According to Sauer, Mexico’s emergence as a high-volume destination also raises an alarm. While Mexico absorbed a significant quantity, he said the price points — between $20 and $25 per box — favored opportunistic, low-margin buyers rather than the premium returns of a healthy export market.
And while Japan provided a brief respite with decent pricing for early-season fruit, Sauer said the data suggests the traditional profit centers are sifting.
“These are some of the realities of how that sand sifted through our fingers this year,” Sauer said. “Tariffs probably have something to do with it. Competition from a new producer might have something to do with it, as well.”
MARKET DYNAMICS AND REGIONAL COMPETITION
Through an analysis of crop size distributions, specifically the shift from 10-row domestic profiles to the premium 9.5-row export benchmarks, Sauer said there is a definitive link between seasonal volatility and the erosion of grower margins. This variance in sizing does not just reflect field conditions. Rather, Sauer said it serves as a post-mortem on how climatic fluctuations dictated the season’s financial winners and losers.
The 10 and 10.5-row cherries maintained their role as a domestic anchor, showing consistent volume and pricing. However, the 11.5-row and smaller category faced significant pressure due to a “clash of the seasons” with California, Sauer explained.
As California extends its harvest by planting cool-season varieties in warmer districts, Sauer said the Pacific Northwest’s early-season window is shrinking. Growers are trying to fill this gap with newer early-season varieties, but the economics are precarious. Sauer said these varieties often yield only six to seven tons per acre, which is insufficient to maintain profitability given early-season production costs.
PRICING REALITIES
The 9.5-row and larger fruit, traditionally the industry’s high-value export, suffered the most significant downturn, Sauer said. A late-season surge in large-diameter fruit coincided with a collapse in Chinese demand, creating a massive oversupply. This highlights a dangerous pricing lag in export markets, and while initial [Freight On Board (FOB)] quotes appeared stable, final net returns plummeted once sales were settled in September. This discrepancy is the primary driver behind 2025’s disappointing returns, he said.
ECONOMIC FUNDAMENTALS
According to Sauer, the data underscores a harsh reality: the cherry market is dictated by a 90% correlation between weekly volume and price. He explains that when volume spikes, prices drop with mathematical predictability, often rendering marketing and promotional efforts secondary to the sheer weight of supply.

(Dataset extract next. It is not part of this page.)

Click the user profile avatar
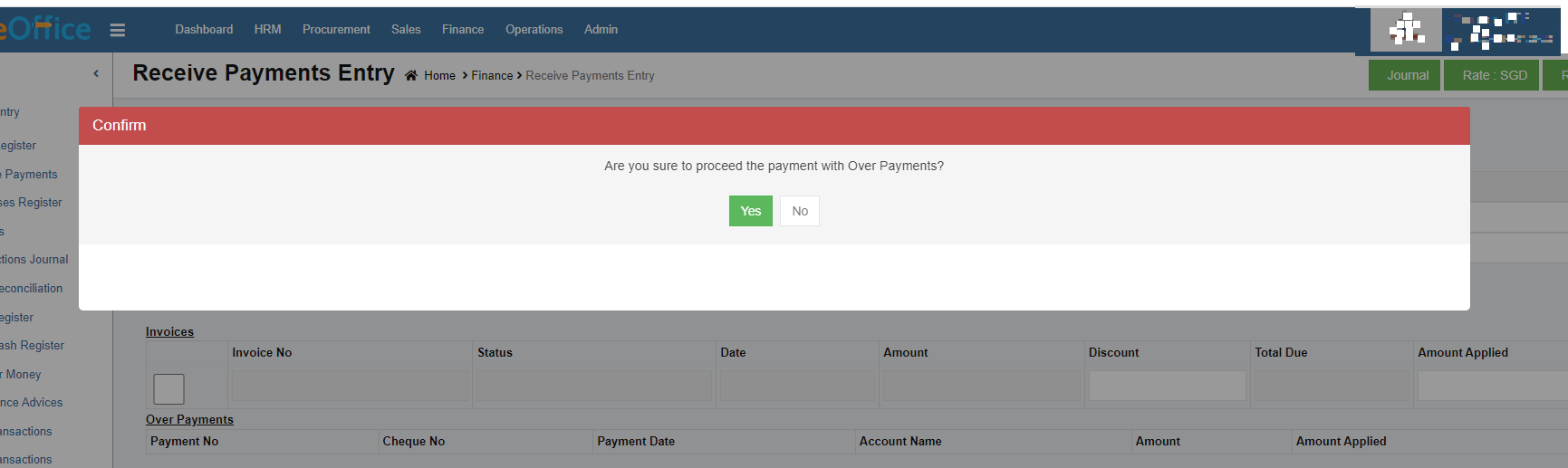The image size is (1568, 468). tap(1407, 31)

Historically, growers could rely on “shock years,” seasons where natural disasters limited supply and inflated prices, to subsidize leaner years. However, Sauer said this safety net is dissolving. With global production increasing and international trade routes becoming more volatile, he said the industry can no longer bank on localized disasters to fix the bottom line.

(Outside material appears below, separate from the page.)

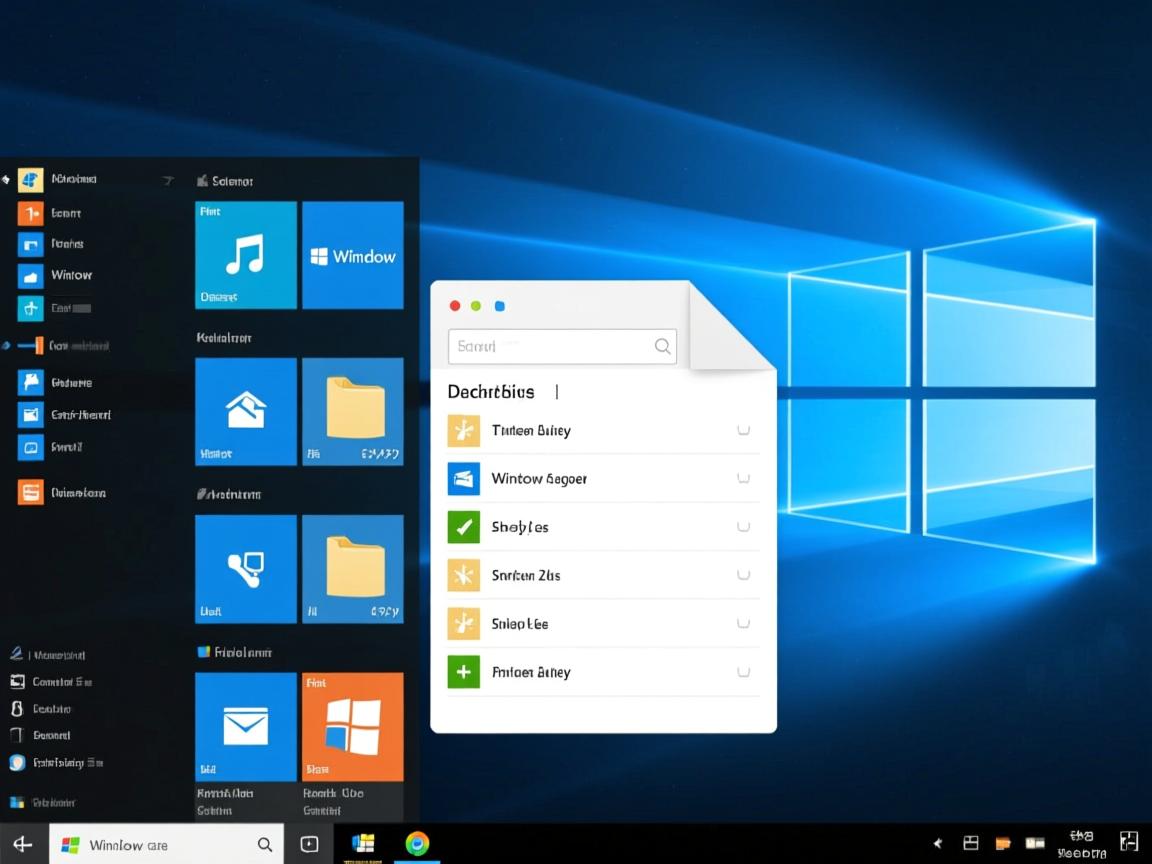Open Chrome from the taskbar

(x=417, y=843)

“It used to be said that every four or five years we’d have one of these shock-event years, and it would pay for the next four or five [years],” he said. “But with China growing the way they’re growing, I’m not sure how much we can count on disaster taking care of us going forward.”
RED VS. YELLOW
The economic profile of the yellow cherry market offers a striking contrast to that of red cherries. Unlike red cherries, Sauer said the demand curve for yellow cherries remains remarkably flat, suggesting the market possesses significant “demand pedal” and is willing to absorb varying volumes within a narrow, premium price band. Sauer adds that this could be an opportunity for U.S. cherry growers.
“The market is taking [yellow cherries] at a higher price, and they’re not dropping the price to sell yellow cherries,” he said. “There’s this price expectation, and there’s absolutely no correlation between FOB price and the volume that we move each week. That’s really interesting. So, I think we have an opportunity there. At the same time, it’s expensive and difficult to raise yellow cherries, and China can probably do it just like we can.”